■ **AIM OF THE TASK**: Copy word for word the passage of the South Korean nationalism text that runs from "South Korea is" up to and including "race and multi-culturalism.".

■ **DOCUMENT SEGMENT**:
= South Korean nationalism =

State nationalism in the Korean Peninsula

The flag of South Korea; The flag of Korea is seen by South Koreans as a representation of the Korean identity and historical legitimacy.

South Korean nationalism is a form of state nationalism that stands out in the South Korea. In the 20th century, South Korean nationalism was hardly distinguished from anti-communist Korean nationalism, but South Korean nationalism in the 21st century has relatively weakened the ethno-nationalism of "Korean minjok" and the state identity of "Republic of Korea" is more prominent among the some youth.

Among South Korean nationalists, opinions on Korean reunification are divided: some of them oppose reunification; other some support anti-communist "absorption unification" (흡수통일) centered on the Republic of Korea.

South Korea is a highly homogeneous society, but has in recent decades become home to a number of foreign residents (4.9%). A number of its foreign residents are ethnic Koreans ("Overseas Koreans") with foreign citizenship. Many residents from China, post-Soviet states, the United States and Japan who may meet criteria for expedited acquisition of South Korean citizenship. In recent decades, discussions have continued to be held both abroad and in Korea on the topics of race and multi-culturalism.

== Notation ==
South Korean nationalism is written in English and Korean language as follows:
- "Statism"
- "State nationalism"
- "Patriotism" ( / )
- "South Korean nationalism"
- "Republic of Korea nationalism"

== History ==
Today, South Korea–based state nationalism is advocated by some conservative forces, including the New Right Movement, while left-leaning forces are more inclined to anti-imperialistic ethnic nationalism. Examples of ethno-nationalism can be seen in Korean history, such as the anti-Japanese resistance independence movement in Japanese colonial era and the anti-American/anti-dictatorship democracy movement in the 1980s. However, an example of state nationalism can also be seen in South Korea, such as Park Chung Hee's authoritarian politics, which was similar to the Japanese Shōwa statism.

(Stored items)
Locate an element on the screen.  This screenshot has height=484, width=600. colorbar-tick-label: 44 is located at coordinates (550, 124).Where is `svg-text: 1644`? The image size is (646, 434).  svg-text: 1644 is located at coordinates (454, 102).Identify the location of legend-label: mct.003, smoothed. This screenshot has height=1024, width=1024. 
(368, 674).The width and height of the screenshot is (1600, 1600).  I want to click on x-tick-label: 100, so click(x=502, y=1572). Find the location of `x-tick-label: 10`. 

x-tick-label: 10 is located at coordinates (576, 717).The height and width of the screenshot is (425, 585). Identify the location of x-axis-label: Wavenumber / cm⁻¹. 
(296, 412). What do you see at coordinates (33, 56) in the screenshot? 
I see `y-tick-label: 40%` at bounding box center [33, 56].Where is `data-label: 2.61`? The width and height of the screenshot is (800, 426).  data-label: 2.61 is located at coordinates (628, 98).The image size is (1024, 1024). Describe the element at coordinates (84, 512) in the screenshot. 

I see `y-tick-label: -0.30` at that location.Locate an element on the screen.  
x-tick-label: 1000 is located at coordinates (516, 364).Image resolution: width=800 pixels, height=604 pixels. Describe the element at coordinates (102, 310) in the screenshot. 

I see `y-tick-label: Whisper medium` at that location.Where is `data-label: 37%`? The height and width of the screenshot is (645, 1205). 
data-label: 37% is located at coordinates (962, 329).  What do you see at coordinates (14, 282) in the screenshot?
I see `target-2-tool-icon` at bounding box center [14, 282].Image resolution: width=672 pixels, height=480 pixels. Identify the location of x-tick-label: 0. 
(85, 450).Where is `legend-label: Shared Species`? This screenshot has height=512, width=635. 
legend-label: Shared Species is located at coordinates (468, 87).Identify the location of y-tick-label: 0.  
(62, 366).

■ **SOLVED EXERCISE**:
South Korea is a highly homogeneous society, but has in recent decades become home to a number of foreign residents (4.9%). A number of its foreign residents are ethnic Koreans ("Overseas Koreans") with foreign citizenship. Many residents from China, post-Soviet states, the United States and Japan who may meet criteria for expedited acquisition of South Korean citizenship. In recent decades, discussions have continued to be held both abroad and in Korea on the topics of race and multi-culturalism.